Read Sweet Memories of You (Beach View Boarding House) Online
Authors: Ellie Dean
Contents
It’s 1943 and Peggy Reilly is at her best when the troubles of war come knocking at the door of Beach View Boarding House – especially when it concerns her younger sister, Doreen.
Doreen is divorced from Eddie, but his letters have taken on a more threatening tone of late. When Doreen barely survives a traumatic disaster whilst on leave in London, she returns home to Peggy and Cliffehaven in the hope that the love and comfort she will find there can help her recover.

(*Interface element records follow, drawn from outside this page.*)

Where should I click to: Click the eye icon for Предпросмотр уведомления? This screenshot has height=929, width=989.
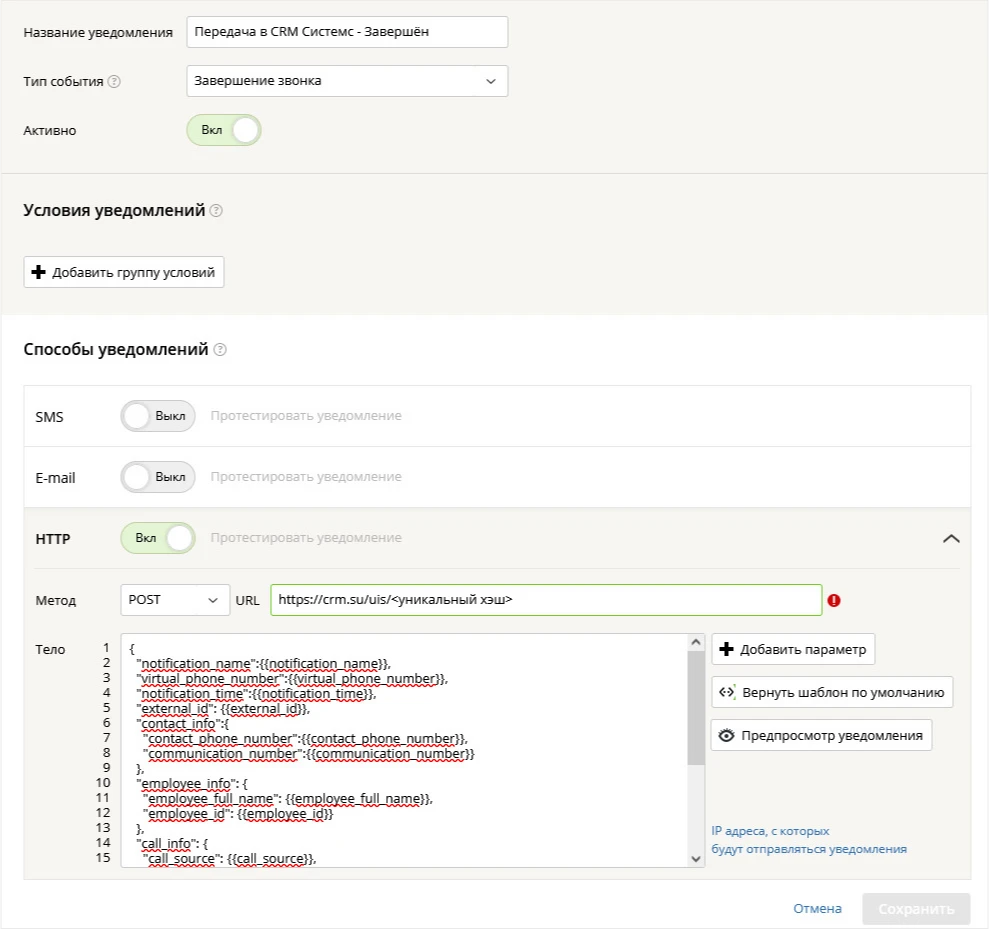click(x=726, y=735)
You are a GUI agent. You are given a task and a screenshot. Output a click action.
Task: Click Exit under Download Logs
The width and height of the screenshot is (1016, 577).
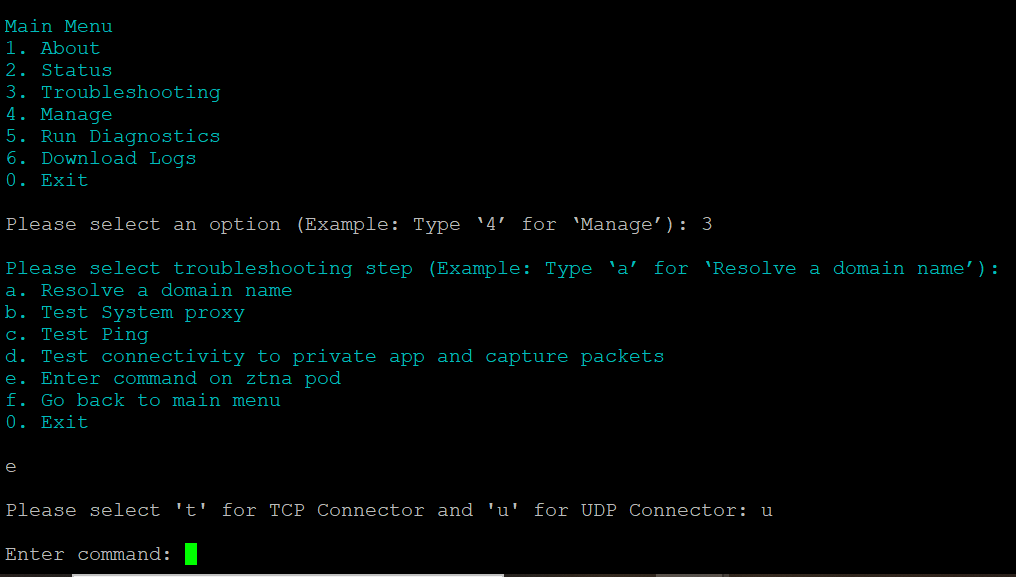click(x=46, y=180)
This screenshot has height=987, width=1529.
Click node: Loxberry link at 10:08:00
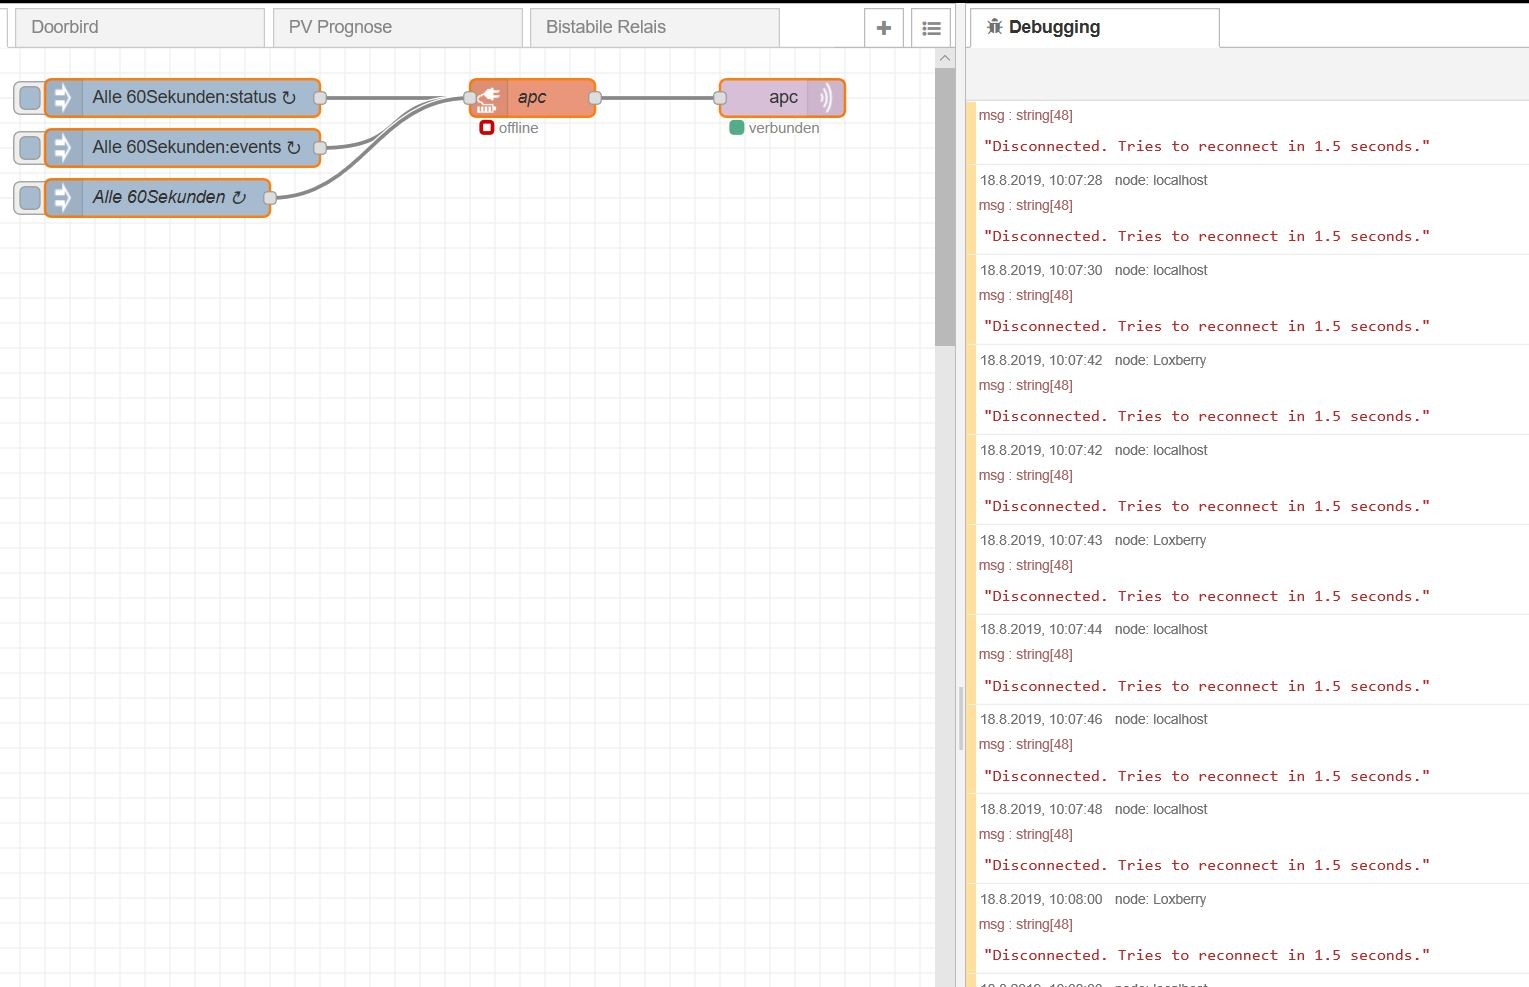(1160, 899)
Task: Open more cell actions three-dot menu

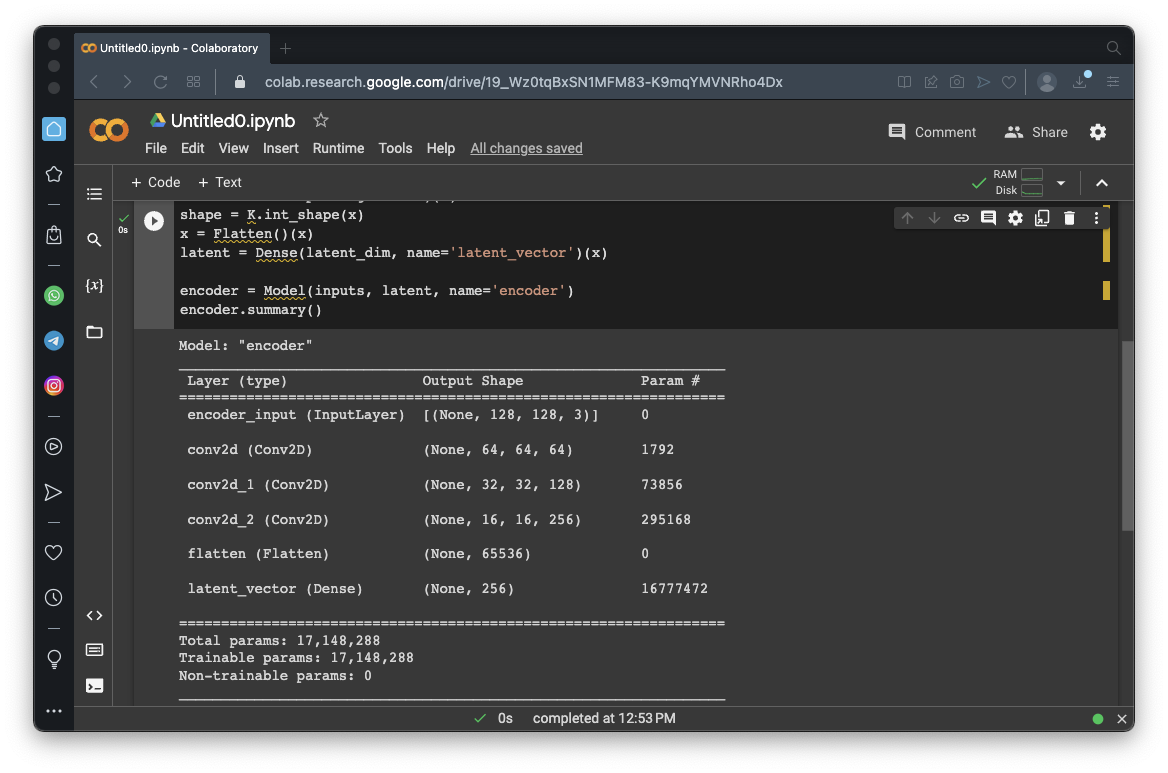Action: click(1096, 218)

However, Eddie continues to be an unsettling reminder of her past – and Doreen’s life is about to change dramatically.
Sweet Memories of You
is Ellie Dean’s tenth novel. She lives in a tiny hamlet set deep in the heart of the South Downs in Sussex, which has been her home for many years and where she raised her three children. To find out more visit
www.ellie-dean.co.uk
SWEET MEMORIES OF YOU
is dedicated to the East End and the marvellous people who fought the war in their own inimitable way, and in particular to those who lost their lives on 3
rd
March, 1943.
I would like to thank Jenny Geras and Francesca Pathak, and also my agent Teresa Chris for her support and encouragement.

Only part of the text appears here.